Lincoln in 1858

    Source citation
    Jasper L. Douthit, "Lincoln in 1858," Hartford (CT) Courant, October 3, 1906, p.14.
    Original source
    Christian Register
    Author (from)
    James L. Douthit
    Newspaper: Publication
    Hartford Courant
    Newspaper: Headline
    Lincoln in 1858
    Newspaper: Page(s)
    Date Certainty
    Blake Dickinson
    Transcription date
    The following text is presented here in complete form, as it originally appeared in print. Spelling and typographical errors have been preserved as in the original.
    LINCOLN IN 1858.

    An Illinoisian Who Was There Remembers Him.

    (Jasper L. Douthit in Christian Register.)
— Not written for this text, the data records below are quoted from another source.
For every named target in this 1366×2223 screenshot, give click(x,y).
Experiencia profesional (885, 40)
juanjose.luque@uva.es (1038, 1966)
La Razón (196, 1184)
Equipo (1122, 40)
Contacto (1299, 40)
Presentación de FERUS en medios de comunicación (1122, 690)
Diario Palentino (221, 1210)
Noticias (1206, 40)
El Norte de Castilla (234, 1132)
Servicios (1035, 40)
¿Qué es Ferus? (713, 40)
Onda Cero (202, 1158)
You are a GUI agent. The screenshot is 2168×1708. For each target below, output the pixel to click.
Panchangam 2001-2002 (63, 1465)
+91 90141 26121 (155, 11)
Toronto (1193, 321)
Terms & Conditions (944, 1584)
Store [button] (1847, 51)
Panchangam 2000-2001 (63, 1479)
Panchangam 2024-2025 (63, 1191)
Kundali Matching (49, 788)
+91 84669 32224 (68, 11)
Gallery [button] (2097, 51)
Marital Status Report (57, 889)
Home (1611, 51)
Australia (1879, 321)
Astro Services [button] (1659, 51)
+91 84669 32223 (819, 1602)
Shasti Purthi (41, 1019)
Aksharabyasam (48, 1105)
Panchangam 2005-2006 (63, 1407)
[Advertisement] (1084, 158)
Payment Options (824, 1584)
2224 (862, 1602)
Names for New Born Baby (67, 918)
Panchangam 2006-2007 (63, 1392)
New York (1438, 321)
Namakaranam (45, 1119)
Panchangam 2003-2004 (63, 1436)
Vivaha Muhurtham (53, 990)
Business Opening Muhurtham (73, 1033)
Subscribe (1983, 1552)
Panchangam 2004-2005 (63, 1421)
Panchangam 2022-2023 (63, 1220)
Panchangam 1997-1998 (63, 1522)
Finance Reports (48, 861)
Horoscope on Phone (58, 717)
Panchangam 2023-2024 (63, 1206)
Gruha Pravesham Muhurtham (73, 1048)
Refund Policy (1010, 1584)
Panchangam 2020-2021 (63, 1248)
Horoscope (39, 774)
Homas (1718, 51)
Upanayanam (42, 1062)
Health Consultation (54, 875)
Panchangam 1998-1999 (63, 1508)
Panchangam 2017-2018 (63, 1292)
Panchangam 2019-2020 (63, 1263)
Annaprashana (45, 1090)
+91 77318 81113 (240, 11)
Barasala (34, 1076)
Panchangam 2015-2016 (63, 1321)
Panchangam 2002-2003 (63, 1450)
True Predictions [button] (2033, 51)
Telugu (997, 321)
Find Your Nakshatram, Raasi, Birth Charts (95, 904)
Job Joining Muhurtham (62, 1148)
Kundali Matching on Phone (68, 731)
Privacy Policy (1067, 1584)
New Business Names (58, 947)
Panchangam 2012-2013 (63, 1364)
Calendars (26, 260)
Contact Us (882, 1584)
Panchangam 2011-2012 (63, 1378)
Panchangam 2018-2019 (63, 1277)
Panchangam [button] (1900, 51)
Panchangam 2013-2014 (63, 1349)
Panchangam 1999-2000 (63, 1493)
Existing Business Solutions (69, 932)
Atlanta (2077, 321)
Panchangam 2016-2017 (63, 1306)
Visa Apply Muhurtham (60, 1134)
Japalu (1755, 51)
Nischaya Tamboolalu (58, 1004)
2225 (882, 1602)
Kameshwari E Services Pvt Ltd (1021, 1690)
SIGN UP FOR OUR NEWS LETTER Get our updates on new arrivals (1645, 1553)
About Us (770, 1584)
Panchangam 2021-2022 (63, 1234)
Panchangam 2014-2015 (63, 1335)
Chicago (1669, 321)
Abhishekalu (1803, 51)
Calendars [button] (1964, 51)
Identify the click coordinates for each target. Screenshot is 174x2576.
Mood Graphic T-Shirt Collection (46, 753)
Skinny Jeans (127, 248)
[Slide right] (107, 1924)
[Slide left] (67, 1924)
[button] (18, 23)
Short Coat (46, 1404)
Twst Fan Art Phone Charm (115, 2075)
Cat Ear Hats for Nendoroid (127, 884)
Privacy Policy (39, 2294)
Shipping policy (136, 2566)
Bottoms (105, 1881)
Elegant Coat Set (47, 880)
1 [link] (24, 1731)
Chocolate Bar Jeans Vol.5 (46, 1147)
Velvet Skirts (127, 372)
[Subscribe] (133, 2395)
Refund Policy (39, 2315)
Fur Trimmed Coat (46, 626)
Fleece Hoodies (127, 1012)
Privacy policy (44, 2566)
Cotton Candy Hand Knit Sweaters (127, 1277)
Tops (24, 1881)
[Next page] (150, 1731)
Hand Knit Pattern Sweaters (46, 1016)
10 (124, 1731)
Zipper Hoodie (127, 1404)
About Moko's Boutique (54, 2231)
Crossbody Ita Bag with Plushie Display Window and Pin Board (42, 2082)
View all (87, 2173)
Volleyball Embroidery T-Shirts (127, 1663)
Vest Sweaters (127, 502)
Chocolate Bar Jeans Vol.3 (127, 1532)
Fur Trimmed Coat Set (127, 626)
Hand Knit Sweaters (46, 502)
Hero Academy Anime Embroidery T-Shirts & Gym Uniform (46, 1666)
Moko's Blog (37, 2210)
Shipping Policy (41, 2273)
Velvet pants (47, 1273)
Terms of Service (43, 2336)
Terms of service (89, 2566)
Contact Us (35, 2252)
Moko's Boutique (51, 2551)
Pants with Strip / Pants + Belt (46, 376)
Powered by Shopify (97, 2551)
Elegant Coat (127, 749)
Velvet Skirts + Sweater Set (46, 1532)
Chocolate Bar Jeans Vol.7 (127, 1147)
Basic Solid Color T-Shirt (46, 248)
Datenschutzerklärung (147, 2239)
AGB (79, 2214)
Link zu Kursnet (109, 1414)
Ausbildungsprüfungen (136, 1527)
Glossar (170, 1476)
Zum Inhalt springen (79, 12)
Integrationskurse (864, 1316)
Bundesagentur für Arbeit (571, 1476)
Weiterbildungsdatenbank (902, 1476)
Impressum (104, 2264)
    The Last time I saw Mr. Lincoln and heard him speak was during the famous debates in Illinois between him and Senator Douglas, during 1858. He spoke in a circus tent at Hillsboro, Ill. I see him now as he walked into the tent at the further end from where I was seated. His trousers were baggy at the knees, and he looked like some ungainly giant. A crowd was around him, but he seemed a head taller than the rest. He and Douglas didn’t meet to debate there. Douglas came a few days before and made his speech to an immense crowd out in a grove for the weather was fair. But the day appointed for Lincoln threatened rain, so that the circus tent was engaged for him. He hadn’t spoken but a little while till the rain poured down in torrents and drove the people off their seats to stand close around the speaker’s stand in the middle of the tent arena. Some one suggested that they stop the meeting till the rain was over, but the crowd cried: “Oh, no! Go on, go on!” Lincoln did “go on” for nearly two hours, and the people kept crowding closer and closer to him as if they were hypnotized. As when I first heard him in the court-house, Shelbyville, Mr. Lincoln seemed to nie to grow taller and his face became more radiant the longer he spoke, I was again deeply impressed with his good humor and fairness to opponents. I remember what he said of Senator Douglas’s theory of “Popular Sovereignty”: that is, the right of the people to vote slavery up or down in the territories. “The fact is,” said Lincoln, “Judge Douglas’s theory of popular sovereignty seems to me about as thin as the soup made from the shadow of a starved pigeon.”
    In that same speech I remember him saying: “There is an honest old man down in Georgia by the name of Toombs. He boasts that he will call the roll of his slaves at the foot of Bunker Hill Monument. Dear fellow, he little knows the temper of the Northern people upon the subject of slavery, or he’d never make such a bonet at that.” Up to the time I heard that speech of Mr. Lincoln I had had been a Douglas democrat, though opposed to slavery and an advocate of total abstinence. But, when Senator Douglas spoke in Hillsboro, I saw him sadly under the influence of liquor. They made a banquet for him at night where wine and whiskey flowed shame-fully. When Lincoln came, his friends proposed a banquet for him, and were, going to have liquors. But Lincoln protested. He said his friends would please him best if they furnished no drinks that would intoxicate, and they obeyed him.